Text shown:
-- start --

I'm not inclined to make the PHB and XGtE Sorcerer Subclasses have a different amount of Subclass Spells than the ones from TCoE.
I do have Tasha's and I think that was a bit much to give them 2 extra spells. Not as bad as the twilight cleric, but still a power creep, definitely.
 





doctorbadwolf

Heretic of The Seventh Circle
Middling? The sorcerer has almost caught up with the wizard with these 2 subclasses no?
Not if you consider Wizards to be the most powerful class, they aren’t. (Bards and Clerics are both more powerful, and arguably Druids depending on subclass).

Getting some bonus spells just…doesn’t add that much power to a class. It mostly makes them more fun and less frustrating to play.
Treantmonk sure was happy when the Tasha's sorcerers came out.
I find Treatmonk’s analysis fairly…biased toward a certain perspective on how the game is played, but yeah, Sorcerers of those subclasses are…maybe toward the bottom of the top third of classes?

The bonus spells are the least reason for the Tasha’s Sorcerers being more powerful than the PHB Sorcerer Origins, but even taken as a whole they aren’t outside the normal power band of the PHB.
 


Stormonu

Legend
Divine Soul
1st - Bless, Healing Word
2nd - Lesser Restoration, Spiritual Weapon
3rd - Daylight, Spirit Guardians
4th - Death Ward, Guardian of Faith
5th - Dawn (X), Holy Weapon (X)

Shadow
1st - False Life, Silent Image
2nd - Blindness/Deafness, Darkness
3rd - Fear, Vampiric Touch
4th - Evard's Black Tentacles, Mordenkainen's Faithful Hound
5th - Danse macabre (X), Negative Energy Flood (X)

Storm
1st - Fog Cloud, Thunderwave
2nd - Gust of Wind, Misty Step
3rd - Fly, Lightning Bolt
4th - Hallucinatory Terrain, Ice Storm
5th - Cloudkill, Control Winds (X)

-- end --

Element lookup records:
-- start --

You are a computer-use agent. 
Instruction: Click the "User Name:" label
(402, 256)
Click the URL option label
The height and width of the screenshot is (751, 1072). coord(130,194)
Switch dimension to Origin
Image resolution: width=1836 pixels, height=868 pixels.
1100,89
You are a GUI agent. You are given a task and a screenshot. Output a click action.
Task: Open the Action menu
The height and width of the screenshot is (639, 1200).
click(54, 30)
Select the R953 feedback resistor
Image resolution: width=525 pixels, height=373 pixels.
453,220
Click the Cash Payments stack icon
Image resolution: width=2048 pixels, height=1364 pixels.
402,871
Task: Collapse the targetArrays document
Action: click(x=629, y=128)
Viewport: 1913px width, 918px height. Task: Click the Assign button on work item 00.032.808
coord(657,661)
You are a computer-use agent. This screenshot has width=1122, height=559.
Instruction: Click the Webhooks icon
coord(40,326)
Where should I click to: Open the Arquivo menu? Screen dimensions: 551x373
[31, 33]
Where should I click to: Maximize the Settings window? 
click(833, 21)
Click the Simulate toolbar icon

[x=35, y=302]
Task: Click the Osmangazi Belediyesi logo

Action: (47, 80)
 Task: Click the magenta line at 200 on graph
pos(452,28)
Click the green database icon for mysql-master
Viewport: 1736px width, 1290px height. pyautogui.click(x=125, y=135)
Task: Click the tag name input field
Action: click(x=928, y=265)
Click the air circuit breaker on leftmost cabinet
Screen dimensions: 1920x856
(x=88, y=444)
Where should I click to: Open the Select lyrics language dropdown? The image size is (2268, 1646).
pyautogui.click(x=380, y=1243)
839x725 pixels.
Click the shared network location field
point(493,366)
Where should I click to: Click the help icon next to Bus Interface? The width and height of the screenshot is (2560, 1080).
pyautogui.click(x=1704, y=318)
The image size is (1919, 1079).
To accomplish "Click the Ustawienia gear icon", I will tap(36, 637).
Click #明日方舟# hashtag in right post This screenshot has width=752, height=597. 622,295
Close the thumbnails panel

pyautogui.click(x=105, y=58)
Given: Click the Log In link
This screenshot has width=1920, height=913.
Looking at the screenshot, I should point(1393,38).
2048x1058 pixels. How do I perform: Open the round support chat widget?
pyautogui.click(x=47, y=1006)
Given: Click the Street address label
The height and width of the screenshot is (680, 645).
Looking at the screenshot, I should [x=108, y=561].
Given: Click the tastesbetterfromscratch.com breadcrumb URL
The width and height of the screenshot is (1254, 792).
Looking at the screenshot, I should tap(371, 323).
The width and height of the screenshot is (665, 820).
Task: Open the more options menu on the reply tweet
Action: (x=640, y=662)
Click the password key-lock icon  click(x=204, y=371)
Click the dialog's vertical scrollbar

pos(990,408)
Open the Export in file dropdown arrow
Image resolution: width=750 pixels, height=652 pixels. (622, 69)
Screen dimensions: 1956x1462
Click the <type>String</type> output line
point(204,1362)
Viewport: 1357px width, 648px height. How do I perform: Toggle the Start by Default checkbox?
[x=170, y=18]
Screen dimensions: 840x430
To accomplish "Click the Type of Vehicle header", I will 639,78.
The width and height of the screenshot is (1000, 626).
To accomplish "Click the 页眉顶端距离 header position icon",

-- end --

Your objective:
In the forum thread on sorcerer subclass spells, which two spells are listed at 1st level for Storm?

Right answer:
Fog Cloud and Thunderwave.